Defendant cites People v. Willard (2007) 154 Cal.App.4th 1329, in which the appellate court found a factual basis stipulation without any reference to a source document to be insufficient. But Willard predates Palmer and the Supreme Court's acknowledgment that a "bare stipulation" by counsel may suffice in an appropriate case. We conclude this is such a case. The record here includes an advisement of rights and plea form signed by defendant himself. Defendant initialed next to the paragraph stating that he had a full opportunity to discuss with his attorney the facts of the case, the elements of the charges, and any defenses he may have. He initialed next to paragraphs stating that he understood the form and the consequences of his plea, and that "there is a factual basis for my plea based on my discussions with my attorney(s) about the elements of the crime(s) and any defenses I may have." Defendant signed his name below the paragraph stating, "By putting my initials on this form, I am indicating I understand and agree with what is stated in each item I have initialed." An interpreter also signed the form, certifying to "truly translat[ing] this form to the defendant in Portuguese," and to "defendant stat[ing] []he understood the contents of the form." During the change of plea colloquy, the trial court asked defendant if the initials and signature on the form were his, whether the Portuguese interpreter had interpreted everything he had signed and initialed, and whether he had understood the interpreter. Defendant answered yes to each question. The trial court asked defendant whether he had any questions about anything on the form or anything about the plea agreement for either the court or his attorney. Defendant answered "No. No questions."
Nothing in the record demonstrates that counsel's stipulation was inadequate, or that the trial court abused its discretion by accepting it. Indeed, defendant does not argue that he did not understand the plea, that his plea was not voluntary, or that he entered the plea while protesting his innocence.
III. DISPOSITION
The judgment is affirmed.
/s/_________
Grover, J.
WE CONCUR:
/s/_________ Greenwood, P. J. /s/_________ Bamattre-Manoukian, J.

## RAW DATA
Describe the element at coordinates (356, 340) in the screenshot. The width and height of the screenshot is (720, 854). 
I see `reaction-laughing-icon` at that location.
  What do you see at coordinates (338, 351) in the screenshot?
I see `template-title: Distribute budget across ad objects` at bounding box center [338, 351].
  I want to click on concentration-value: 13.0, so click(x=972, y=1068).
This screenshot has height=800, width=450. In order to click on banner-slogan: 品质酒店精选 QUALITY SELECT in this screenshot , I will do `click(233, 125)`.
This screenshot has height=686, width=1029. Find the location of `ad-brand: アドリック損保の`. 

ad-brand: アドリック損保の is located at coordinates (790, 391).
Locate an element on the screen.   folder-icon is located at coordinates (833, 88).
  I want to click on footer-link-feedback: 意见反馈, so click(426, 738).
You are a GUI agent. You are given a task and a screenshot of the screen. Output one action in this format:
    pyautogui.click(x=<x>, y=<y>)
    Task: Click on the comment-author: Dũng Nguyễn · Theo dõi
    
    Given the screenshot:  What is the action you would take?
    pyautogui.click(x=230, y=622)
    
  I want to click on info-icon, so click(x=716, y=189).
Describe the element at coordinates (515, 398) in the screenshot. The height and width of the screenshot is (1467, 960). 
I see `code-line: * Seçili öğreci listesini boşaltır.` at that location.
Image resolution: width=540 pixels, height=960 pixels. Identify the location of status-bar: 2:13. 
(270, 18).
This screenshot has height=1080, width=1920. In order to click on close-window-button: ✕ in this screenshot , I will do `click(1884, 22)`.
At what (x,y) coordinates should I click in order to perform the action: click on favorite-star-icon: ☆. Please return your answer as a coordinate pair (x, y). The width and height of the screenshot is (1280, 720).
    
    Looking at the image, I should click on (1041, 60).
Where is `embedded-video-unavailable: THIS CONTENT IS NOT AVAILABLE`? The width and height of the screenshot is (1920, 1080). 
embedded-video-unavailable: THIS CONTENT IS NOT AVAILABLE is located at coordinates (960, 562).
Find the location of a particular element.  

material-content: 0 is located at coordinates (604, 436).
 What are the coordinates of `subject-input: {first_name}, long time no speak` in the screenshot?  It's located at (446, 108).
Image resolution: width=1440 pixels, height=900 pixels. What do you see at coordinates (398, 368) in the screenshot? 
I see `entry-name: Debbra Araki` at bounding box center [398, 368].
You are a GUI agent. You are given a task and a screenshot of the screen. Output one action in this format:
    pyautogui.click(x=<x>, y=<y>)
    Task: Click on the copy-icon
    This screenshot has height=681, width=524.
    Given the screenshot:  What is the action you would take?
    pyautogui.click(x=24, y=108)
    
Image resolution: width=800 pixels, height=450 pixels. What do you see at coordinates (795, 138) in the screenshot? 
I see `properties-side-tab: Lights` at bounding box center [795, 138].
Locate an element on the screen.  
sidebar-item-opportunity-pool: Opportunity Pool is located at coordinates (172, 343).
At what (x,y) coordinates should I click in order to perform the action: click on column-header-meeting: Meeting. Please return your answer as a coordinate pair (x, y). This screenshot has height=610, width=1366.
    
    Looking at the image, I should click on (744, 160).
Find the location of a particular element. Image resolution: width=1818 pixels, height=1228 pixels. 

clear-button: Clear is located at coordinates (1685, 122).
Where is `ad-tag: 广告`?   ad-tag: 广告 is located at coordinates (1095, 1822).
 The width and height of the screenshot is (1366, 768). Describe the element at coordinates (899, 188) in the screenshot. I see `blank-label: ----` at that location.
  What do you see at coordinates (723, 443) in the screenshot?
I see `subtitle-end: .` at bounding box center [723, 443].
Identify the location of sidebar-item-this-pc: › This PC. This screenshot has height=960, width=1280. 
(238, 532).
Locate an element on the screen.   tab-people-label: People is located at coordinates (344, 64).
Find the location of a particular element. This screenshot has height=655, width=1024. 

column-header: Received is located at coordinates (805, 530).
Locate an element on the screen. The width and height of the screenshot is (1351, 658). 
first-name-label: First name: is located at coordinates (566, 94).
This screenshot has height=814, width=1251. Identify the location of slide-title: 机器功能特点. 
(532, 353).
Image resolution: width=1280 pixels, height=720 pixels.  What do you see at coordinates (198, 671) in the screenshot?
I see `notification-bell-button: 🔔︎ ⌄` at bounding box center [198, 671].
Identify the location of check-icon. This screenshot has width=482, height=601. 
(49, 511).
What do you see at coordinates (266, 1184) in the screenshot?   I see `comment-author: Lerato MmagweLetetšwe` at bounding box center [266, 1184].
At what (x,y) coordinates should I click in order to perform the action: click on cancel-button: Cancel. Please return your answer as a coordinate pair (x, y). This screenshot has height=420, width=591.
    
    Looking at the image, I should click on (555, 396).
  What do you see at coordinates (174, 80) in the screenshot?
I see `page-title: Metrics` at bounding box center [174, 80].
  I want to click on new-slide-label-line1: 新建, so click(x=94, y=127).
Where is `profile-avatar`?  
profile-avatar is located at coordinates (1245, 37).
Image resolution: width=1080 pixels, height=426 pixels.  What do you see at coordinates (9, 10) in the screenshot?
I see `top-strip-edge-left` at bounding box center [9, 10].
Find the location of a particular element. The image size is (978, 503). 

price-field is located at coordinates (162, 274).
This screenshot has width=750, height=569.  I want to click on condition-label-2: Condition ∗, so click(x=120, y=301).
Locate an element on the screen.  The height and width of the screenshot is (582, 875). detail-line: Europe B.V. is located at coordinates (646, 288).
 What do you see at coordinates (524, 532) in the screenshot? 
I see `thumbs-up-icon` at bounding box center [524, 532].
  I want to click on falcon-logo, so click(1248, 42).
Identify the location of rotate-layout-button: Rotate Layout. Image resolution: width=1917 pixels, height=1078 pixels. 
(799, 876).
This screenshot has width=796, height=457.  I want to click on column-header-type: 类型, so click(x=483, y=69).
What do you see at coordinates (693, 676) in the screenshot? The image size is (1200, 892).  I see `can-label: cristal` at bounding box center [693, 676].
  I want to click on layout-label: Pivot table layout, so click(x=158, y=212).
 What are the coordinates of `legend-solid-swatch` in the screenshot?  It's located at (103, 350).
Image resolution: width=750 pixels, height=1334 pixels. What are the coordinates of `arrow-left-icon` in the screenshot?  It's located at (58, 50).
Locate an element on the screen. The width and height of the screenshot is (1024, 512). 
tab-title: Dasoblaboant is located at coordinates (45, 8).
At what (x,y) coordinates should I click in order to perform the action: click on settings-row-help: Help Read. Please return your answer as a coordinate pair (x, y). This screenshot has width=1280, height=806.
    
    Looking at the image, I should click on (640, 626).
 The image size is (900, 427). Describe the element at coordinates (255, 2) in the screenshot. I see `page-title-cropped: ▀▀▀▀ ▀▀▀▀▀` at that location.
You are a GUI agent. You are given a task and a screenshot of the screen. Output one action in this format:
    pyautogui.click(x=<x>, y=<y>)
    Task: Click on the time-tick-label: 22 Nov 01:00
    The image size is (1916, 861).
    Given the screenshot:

## EXERCISE TASKS
a - In the court opinion, into what language did the interpreter translate the plea form for the defendant?
b - Please repeat everything in the court opinion from "Nothing in the" down to "judgment is affirmed.".
c - Summarize the court opinion in two sentences.

## ANSWERS TO THE PROBLEMS
a - Portuguese.

b -
Nothing in the record demonstrates that counsel's stipulation was inadequate, or that the trial court abused its discretion by accepting it. Indeed, defendant does not argue that he did not understand the plea, that his plea was not voluntary, or that he entered the plea while protesting his innocence.
III. DISPOSITION
The judgment is affirmed.

c - The court opinion concludes that this is an appropriate case for counsel's bare stipulation to a factual basis for the plea, noting that People v. Willard predates Palmer. Citing the plea form the defendant signed and initialed, the interpreter's certification, and the defendant's answers during the change of plea colloquy, it finds nothing showing the stipulation was inadequate and affirms the judgment.